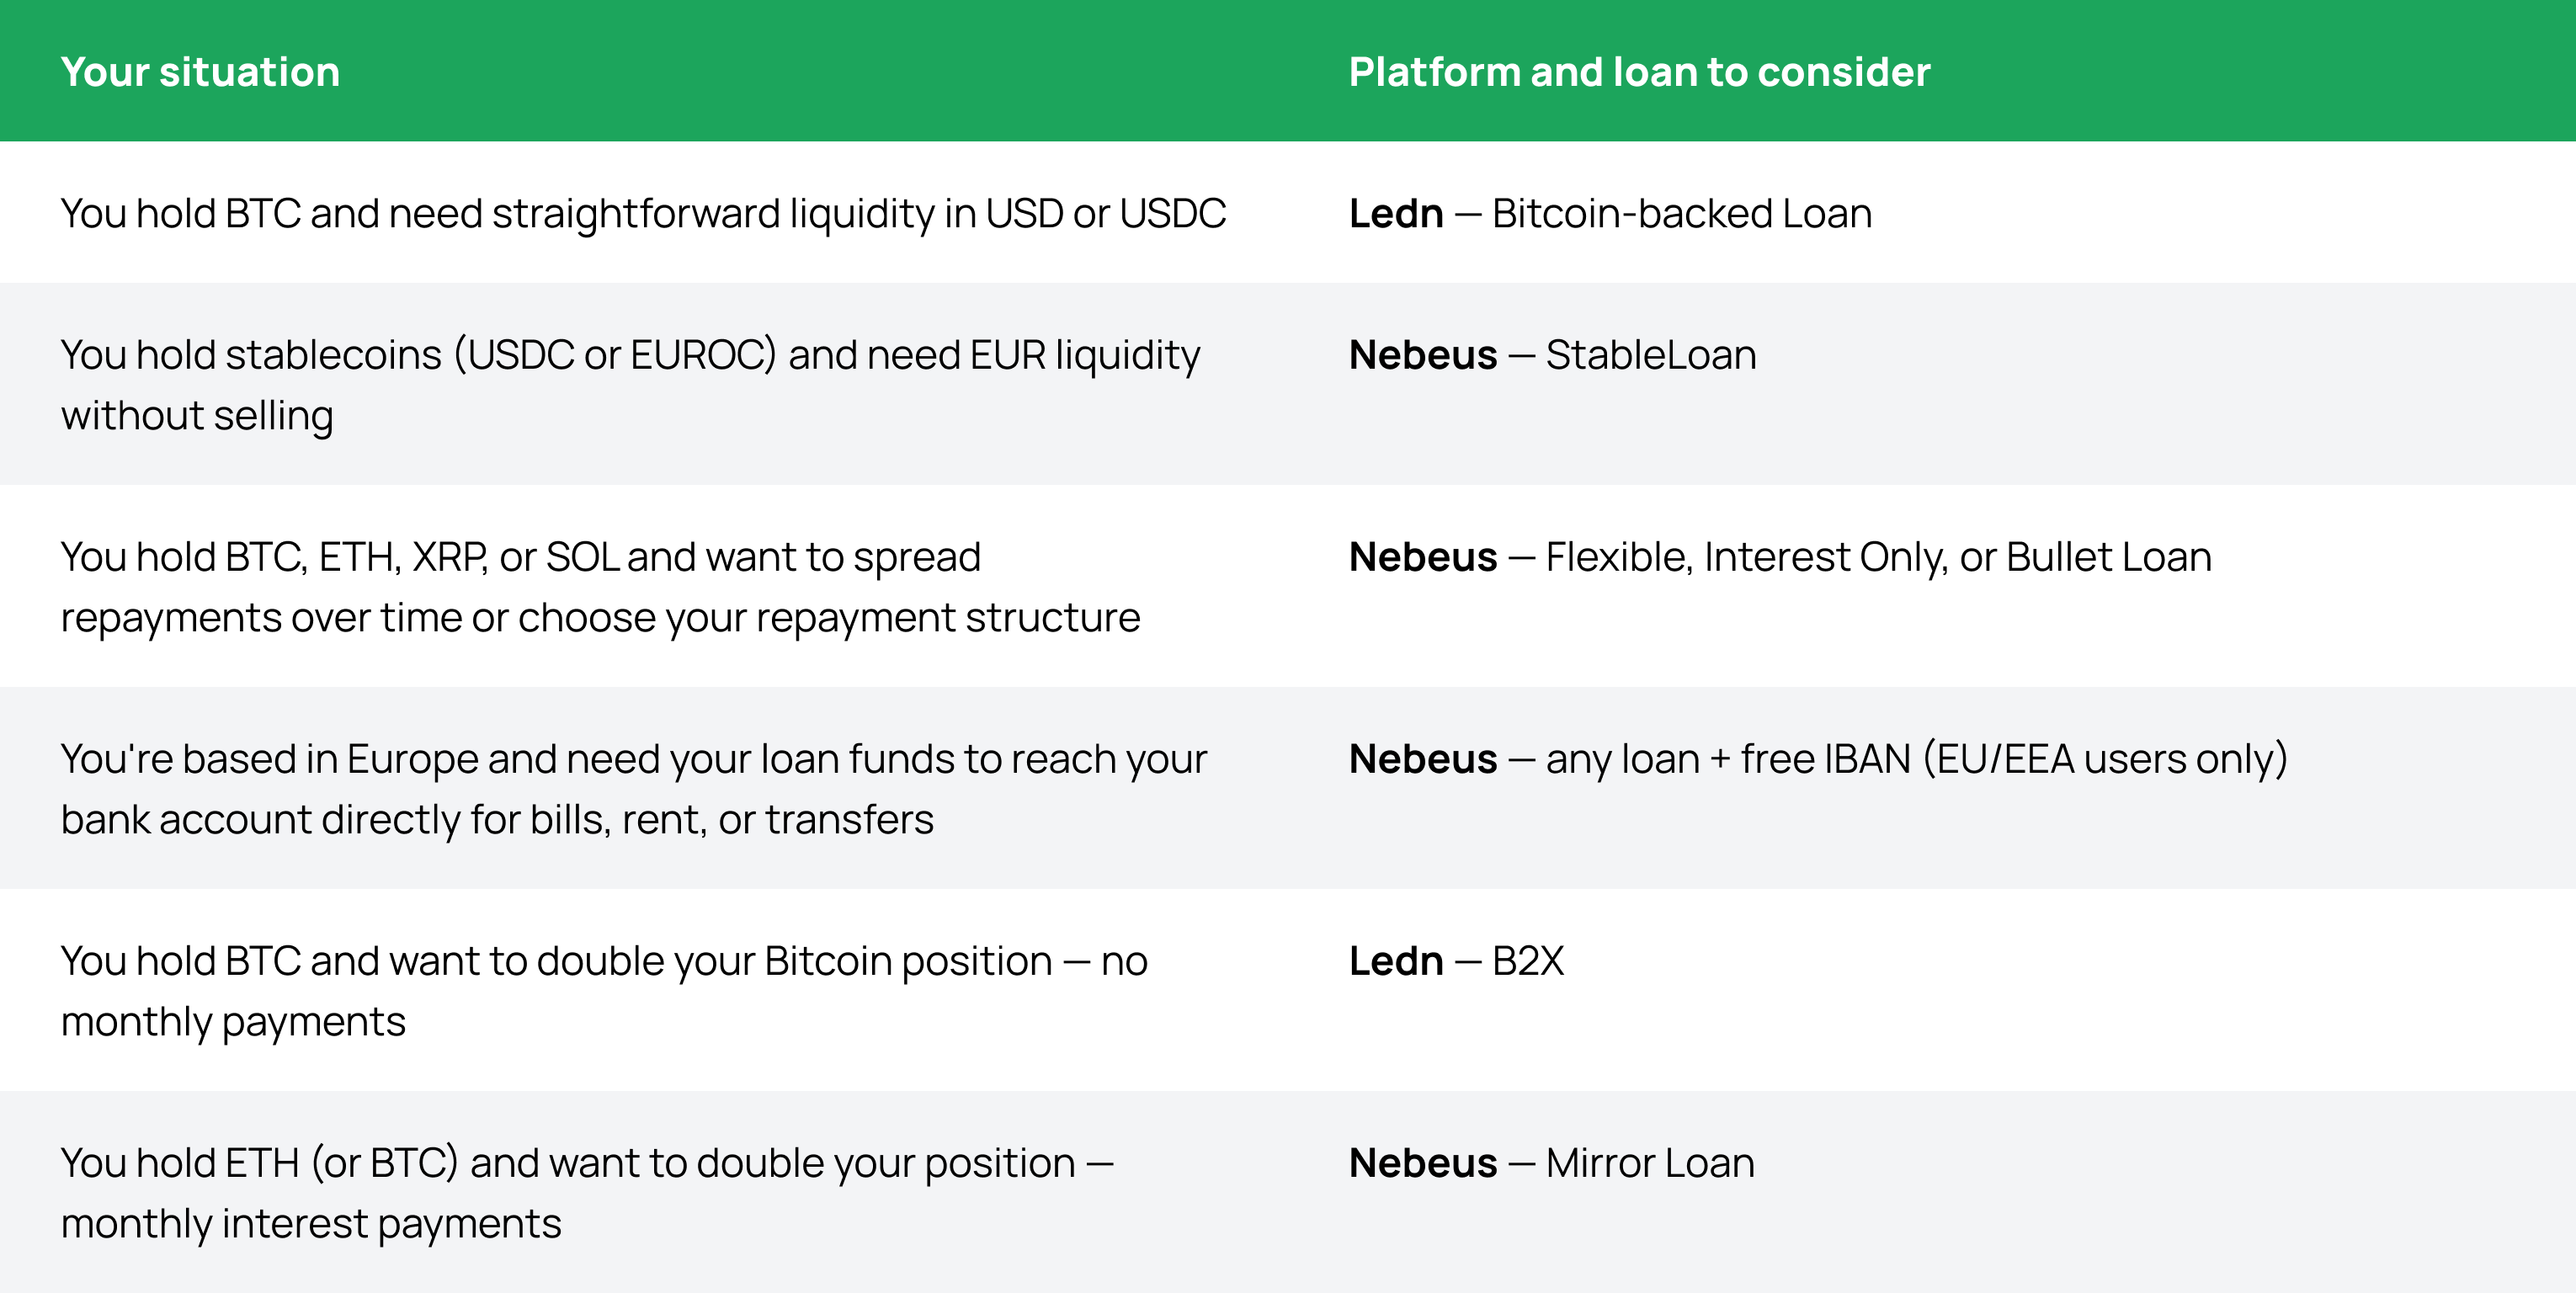2576x1293 pixels.
Task: Select the 'Nebeus — StableLoan' cell
Action: pyautogui.click(x=1552, y=355)
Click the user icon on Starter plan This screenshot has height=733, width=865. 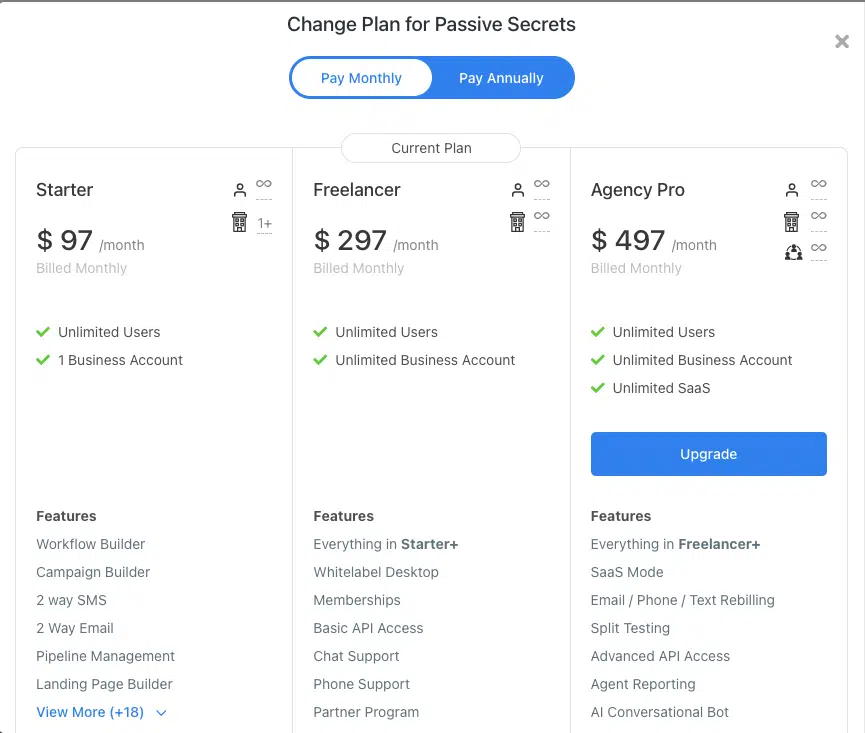[239, 190]
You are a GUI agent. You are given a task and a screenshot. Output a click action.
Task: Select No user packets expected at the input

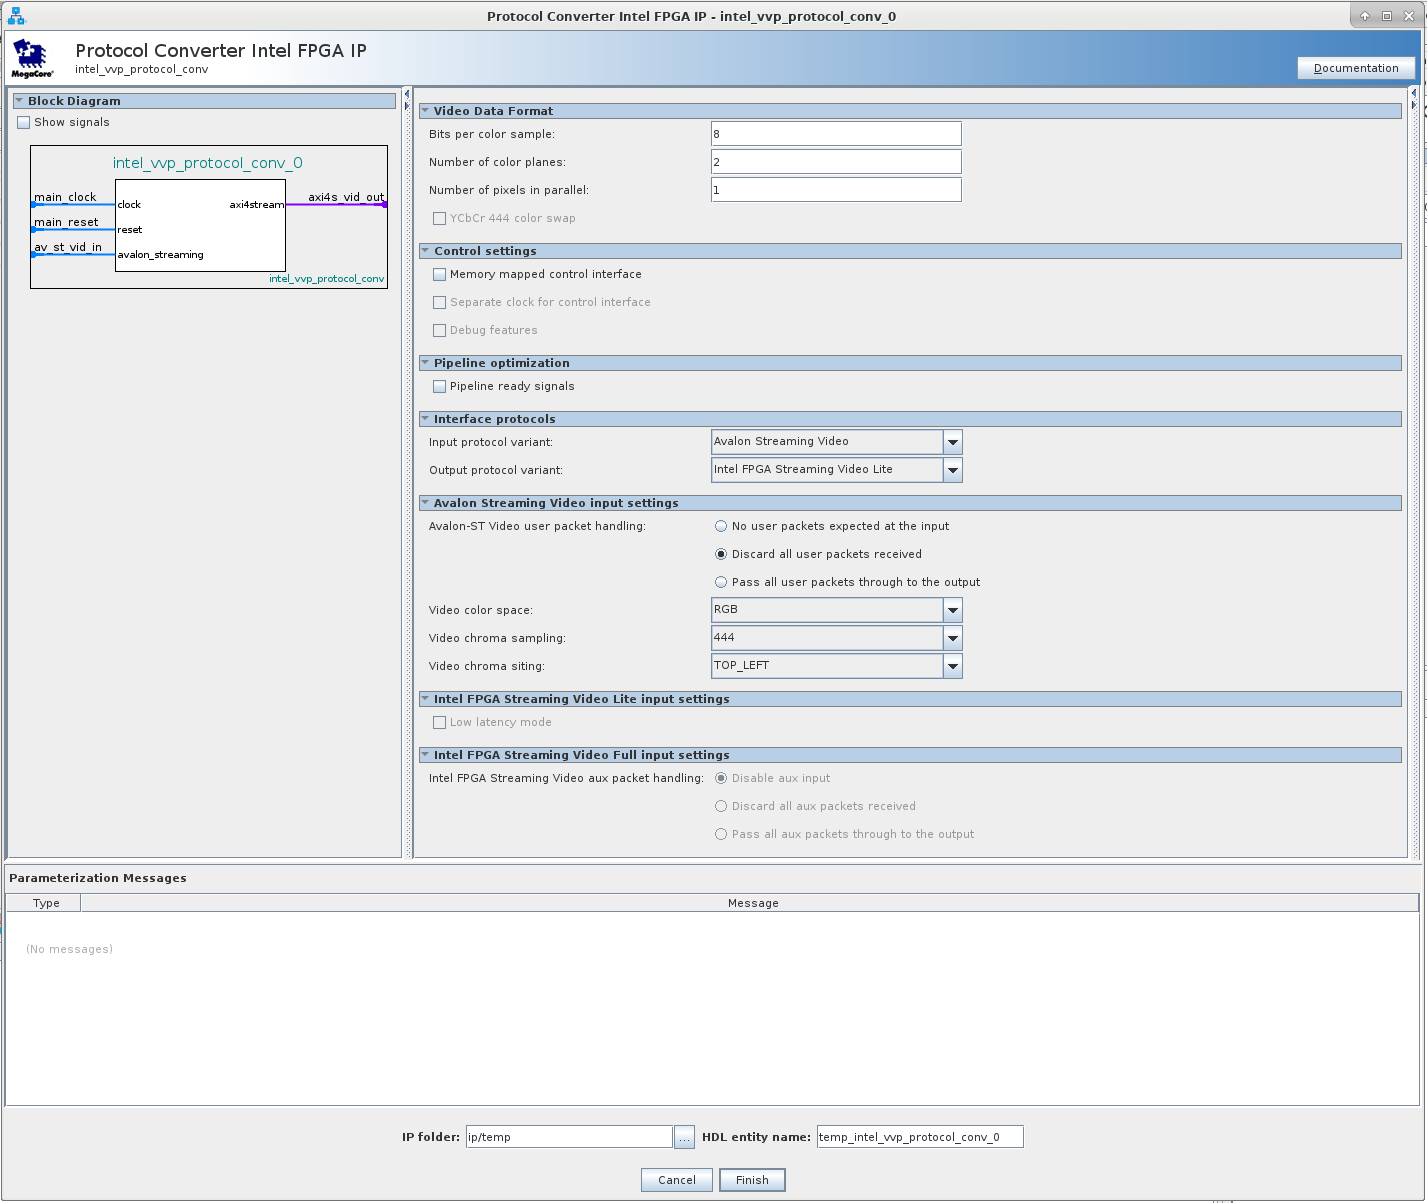[x=721, y=526]
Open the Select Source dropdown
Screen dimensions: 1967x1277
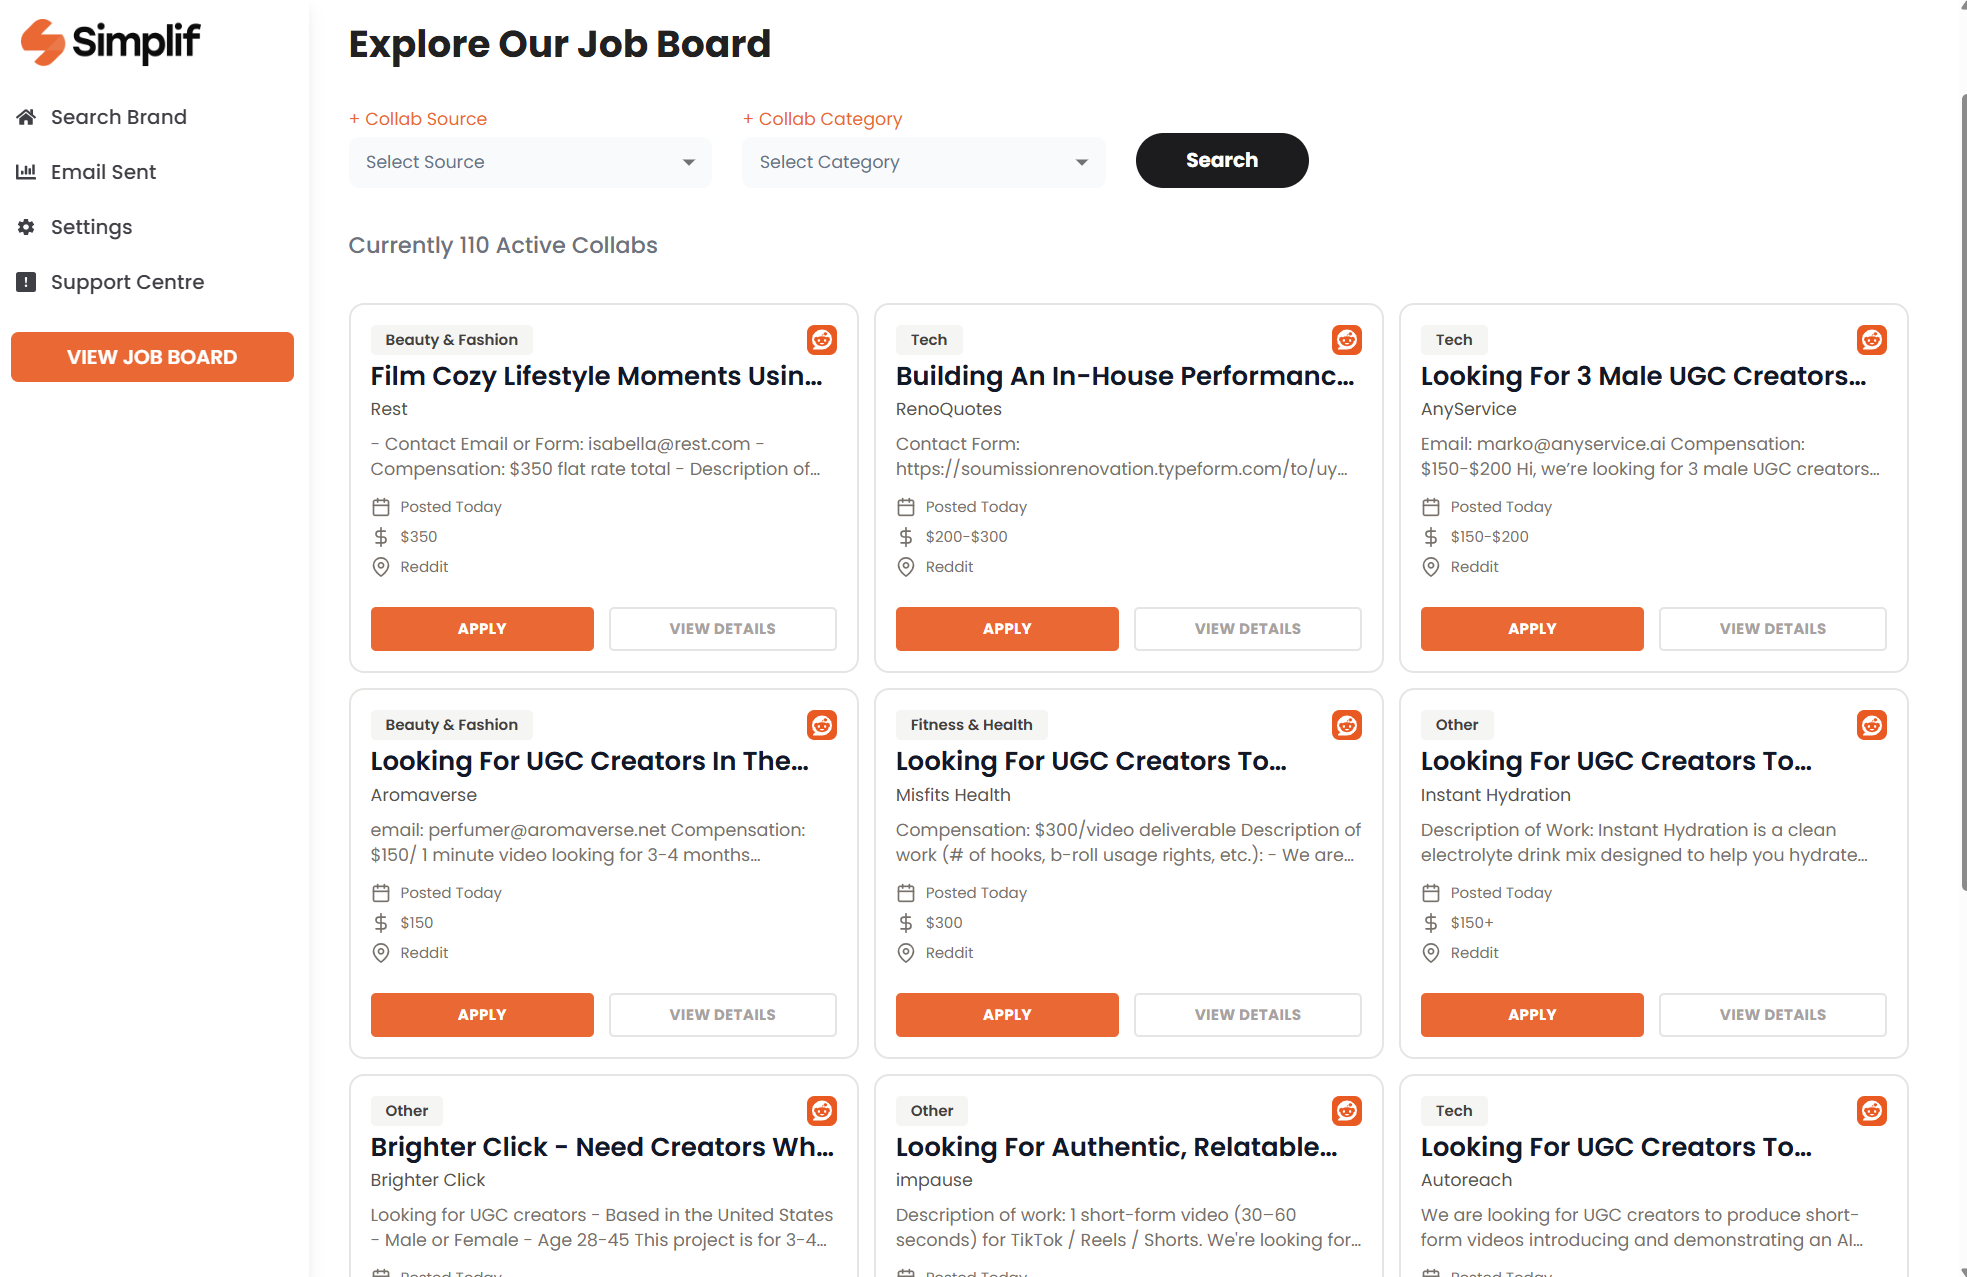click(530, 162)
● ● ● ● ●
▸ **Task**:
Convert the item lines, starting at the line that contains "You are a GUI" and continuing through the end of the items, into a Markdown table with the columns Row and Item line. Skip blank lines and leave out the pictures.

▸ **Full answer**:
| Row | Item line |
|---|---|
| 1 | You are a GUI agent. You are given a task and a screenshot. Output a click action. |
| 2 | Task: Select No user packets expected at the input |
| 3 | [x=721, y=526] |
| 4 | Open the Select Source dropdown |
| 5 | Screen dimensions: 1967x1277 |
| 6 | click(530, 162) |